Current Investment Menu: 

The following list provides a menu of investment categories to consider as you identify, define, and plan out your investment goals. Be sure to make short-term and long-term goals and strategies.

  • Personal Assets: Home(s), furnishings, automobiles, apparel, jewelry.
  • Insurance: Life, health, disability, casualty, disaster, business, self-insurance.
  • Real Estate: Raw land, farmland, rental property, commercial real estate.
  • Your Own Business. Even just a side business to supplement your income.
  • Someone Else’s Business: Stocks, mutual funds.
  • Bonds, Notes, Loans, Annuities.
  • Gold, Diamonds, Art Objects, Collectibles.

Uncertainty, Vagueness, and Risk 

As you consider the various investment opportunities listed above, one fact is obvious: The future is uncertain. A cloak of uncertainty surrounds each investment opportunity. Will the economy grow at a vigorous rate or falter in an environment of financial difficulties? Will stocks rise to new heights or fall to historical lows? Will interest rates go up or down? Will interest in collectibles and art be faddish or long lasting?

No matter how you answer these questions, there are some concrete issues: You need a home; children’s educations must be financed; retirement is an approaching reality, and taxes must be paid. These are only a few of life’s more important responsibilities moving us toward savings and investments.

Rule: Shifts in economic growth and interest rates and fluctuations in financial markets are normal parts of our nation’s business and economic cycles.

Shifts and fluctuations have happened before, and they’ll happen again. New or disruptive economic events, like sudden shifts in the financial market, often receive considerable media attention. Long-term success stories, however, seldom receive the same coverage. Don’t be fooled by spin-doctors or investment gurus. If the media is reporting it, it’s too late to take action. Both, journalists and experts report historical events not future developments.

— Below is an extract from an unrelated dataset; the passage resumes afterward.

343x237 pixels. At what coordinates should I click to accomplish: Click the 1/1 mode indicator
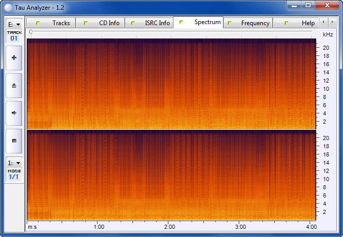coord(14,177)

Develop a Long-Term Investment Plan

Throughout this Series, you’ve been reminded, ‘To fail to plan… is to plan to fail.’ This same reminder applies to investment goals and strategies. Haphazard or poorly conceived investments bring frustration and financial ruin. Years of budgeting, saving, and self-sacrifice, with your personal finances can be overturned by a careless investment. To avoid such a disastrous probability, and to help your planning, follow these three steps:

1. Define your Investment Objectives

Everyone’s financial needs are different. Yours are no exception. Define your investment goals and strategies by asking yourself two questions about your needs:

a. What do you want from your investment? When young you may want investments to satisfy several goals: an education, a home, or a business of your own. If you’re older, you may be looking toward your child’s education, or retirement and its special cash flow needs. The goals you define are as varied as the financial markets available. You should clearly identify appropriate goals—for the short-term and for the long-term—so all your wants and needs are satisfied.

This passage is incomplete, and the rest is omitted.